Resources

People often ask me "How did you learn how to hack?" The answer: by reading. This page is a collection of the blog posts and other articles that I have accumulated over the years of my journey. Enjoy!

Aztec Connect is a privacy zkRollup blockchain used for DeFi. One of the novel features is the ability to send funds between the contracts to the L1 privately.

At a high level, here's how the protocol works:

1. User submits a DeFi interaction deposit proof to the mempool. The proof keeps the identity private.
2. The sequencer groups these interactions from the same protocol together then rolls them up to be sent.
3. Once receiving the rollup proof, the smart contract on Ethereum will act on behalf of users to exchange and perform other operations.
4. On the next rollup the sequencer completes special claim proofs, splitting the newly received tokens between users.

The program is written using zero knowledge circuits. Because this runs over a finite field and not integers, this makes trivial math complicated to perform. Aztec Connect uses TurboPlonk to create the connected gates.

How do these circuits work? Simple math properties over a finite field must be discussed first:

• Addition: Add a value and wrap around if necessary.
• Multiplication: Multiply a value and wrap around if necessary.
• Negation: Finding a value that is 0 within the finite field. For instance, if the field is length 5 and the value I have is 2, then the negation would be 2+3.
• Inverse: The element becomes 1 when multiplied by the original. 4*4=1 mod 5.
• Subtraction: Add in the negated element.
• Division: Multiplication by the inverse.

There are two main parts to a gate: selectors and witness values. Selectors are choose by the circuit writer to define the logic of the circuit. The witness values are the intermediate states of the circuit. w values are connected together within the circuit. The gate turns into the following:

qm * wl * wr + q1 * wl + q2 * wr + q3 * w0 + qc = 0 mod p

If we wanted to show that y = 4x3 + 2, then we need two gates.

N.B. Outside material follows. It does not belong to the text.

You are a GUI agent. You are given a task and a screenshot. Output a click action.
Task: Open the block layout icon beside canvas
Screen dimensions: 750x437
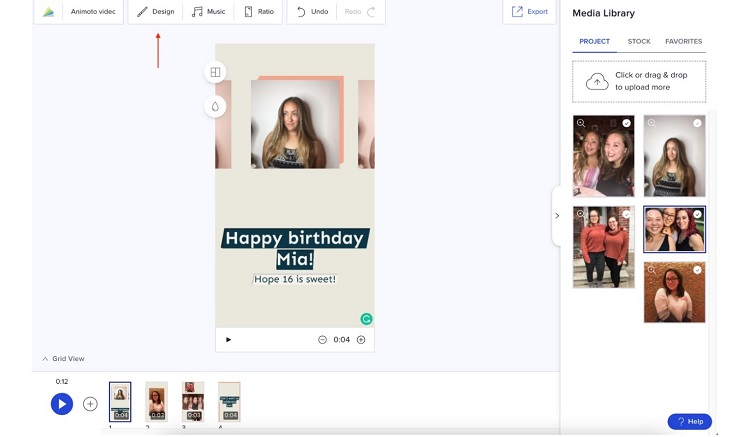click(x=215, y=72)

First, wl * wr - w0 = 0 mod p and 4 * wl * wr - w0 + 2 = 0 mod p. All in all, we don't need to prove the computation - we need to prove the witness value.

The amount should be user_output = total_output * (user_input/total_input) for a given trade. The variable user_input will be floored in most cases. So, the circuit tries for find the division reminder to give to the user as well. While trying to do this, they divided up the number into limbs (sections?). By doing this, the 1 to 1 correspondence over module p was lost! This means that any multiple of p for a given value was valid.

On top of this, the constraints for the remainder did not exist. According to the authors of the post, this could have resulted in the sequencer to create proofs that would assign the depositor much less funds than they should receive.

Overall, a good description on ZK circuits (which I don't fully get yet) and on missing constraints causing problems. Math is hard enough when there's no millions of dollars at stake. Good find!